■ **Passage to read**:
The trade-off is two extra steps a pure auto-caption flow doesn't have (transcribe in Subanana, upload SRT). What you get back is materially higher accuracy on Cantonese and code-switched content, 口語 → 書面語 handled in a single click, and a routing layer that isn't locked to one backend. If SRT is unfamiliar territory, this one-minute SRT tutorial covers the format.

Subanana paid plans start at US$9/month (about HK$68/month, annual billing) — the free tier is enough to try the Cantonese flow on a single video. See the pricing page for the full breakdown.

When YouTube auto-captions are enough

Not every upload is worth the extra hop. If you recognise yourself in these, stay native:

English-dominant content. English is the language with the deepest STT training data. YouTube auto-captions on clean English audio are already in the "minor edit and ship" zone.
Short-form, clean dialogue, controlled recording. Under-15-minute solo explainers and studio-recorded podcasts — error rates are generally acceptable, and the zero-friction flow wins.
Your channel already does a line-by-line proofing pass. If a human editor is reading every cue anyway, raw STT accuracy matters less.

■ **Exercise description**: Carry on the passage comparing YouTube auto-captions with the Subanana caption workflow from its last sentence.

■ **Entries supplied**:

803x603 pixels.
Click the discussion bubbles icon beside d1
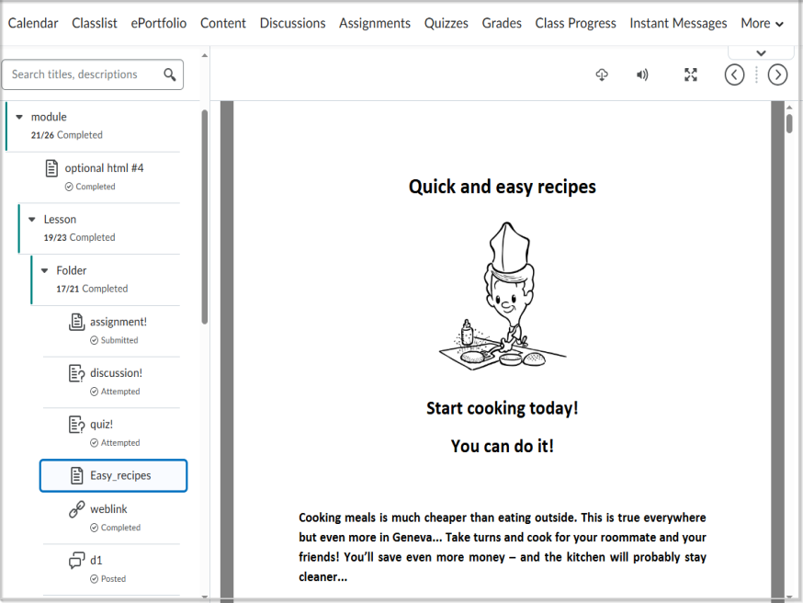coord(76,560)
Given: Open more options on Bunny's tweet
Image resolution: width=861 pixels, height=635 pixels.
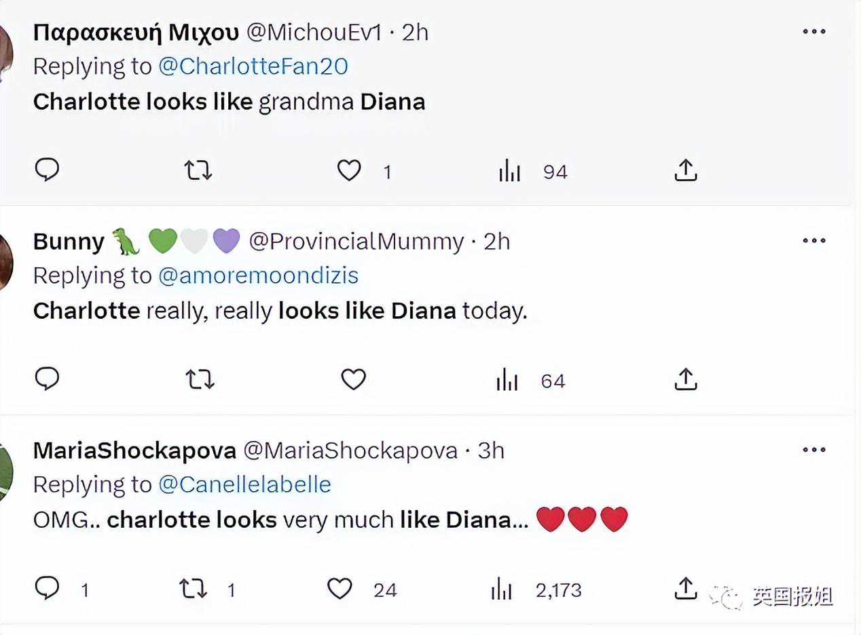Looking at the screenshot, I should (813, 241).
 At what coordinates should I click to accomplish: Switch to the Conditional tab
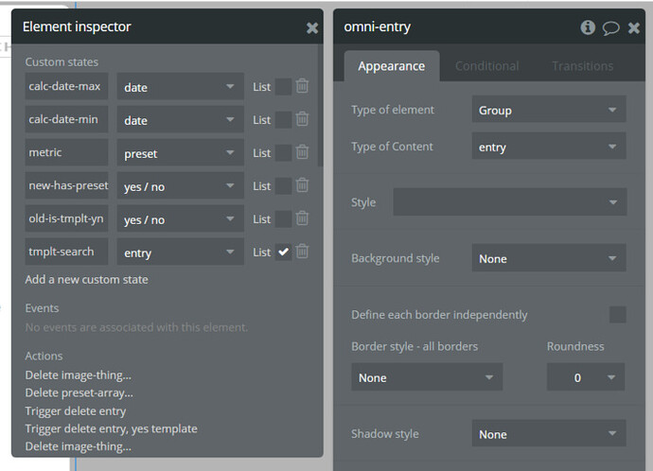pyautogui.click(x=486, y=66)
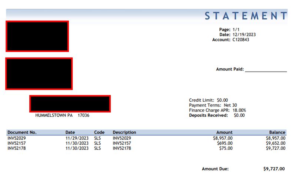292x185 pixels.
Task: Click the blank Amount Paid line
Action: click(266, 69)
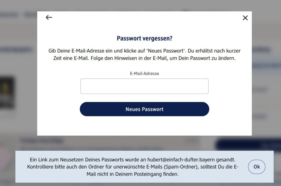Click the grey overlay above the dialog
The height and width of the screenshot is (186, 281).
click(x=141, y=5)
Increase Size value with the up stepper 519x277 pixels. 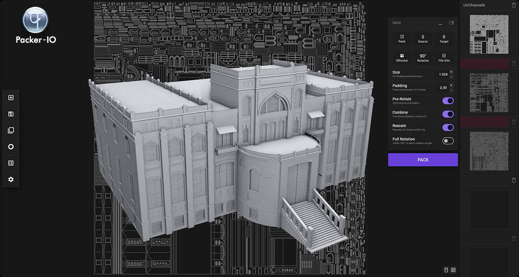pyautogui.click(x=451, y=72)
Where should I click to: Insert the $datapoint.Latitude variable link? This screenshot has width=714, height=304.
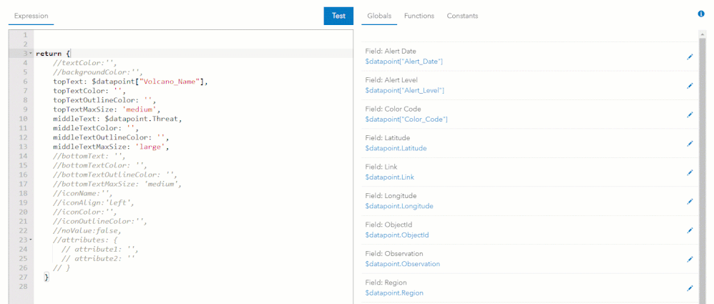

■ **Answer space**:
Target audience is HK-local and 口語 captions are on-register. Shorts, vlogs, local meme content — 口語 on screen can read more native than 書面語 would.

Simple rule: the closer your video is to Cantonese / pan-zh-Hant audience / multi-speaker / outdoor-noisy, the better the ROI on the Subanana round-trip. The closer it is to English / solo / studio-clean, the more the YouTube-native flow is the right call.

If you cut in Premiere Pro, the Premiere Pro subtitles full workflow covers the same round-trip from inside the NLE. For subtitle readability settings once the transcription is done, four subtitle settings to get right for HK bilingual video covers CPS, line length, font, and duration.

YouTube subtitle FAQ

Q1: Are YouTube auto-captions free? Any quota? Free and unmetered. There's no monthly minute cap and no video-length ceiling — as long as the video is public or unlisted, YouTube runs the caption job. Coverage is limited to Google's published language list, and per-language accuracy varies.

Q2: How good are YouTube auto-captions for Cantonese? Workable but limited by two hard constraints. One: output stays in 口語 (佢哋 / 唔使 / 而家) with no automatic 書面語 conversion. Two: Cantonese accuracy generally trails Mandarin. For HK-only audiences you can ship the raw track for short-form. For cross-region Traditional Chinese distribution, generate the SRT in Subanana and upload it back.

Q3: If I upload my own SRT, does YouTube overwrite the auto-caption track? No. YouTube treats them as separate tracks and both show up under the CC menu. The common pattern is to set your uploaded track as the default and delete the auto-caption track once the manual one is live.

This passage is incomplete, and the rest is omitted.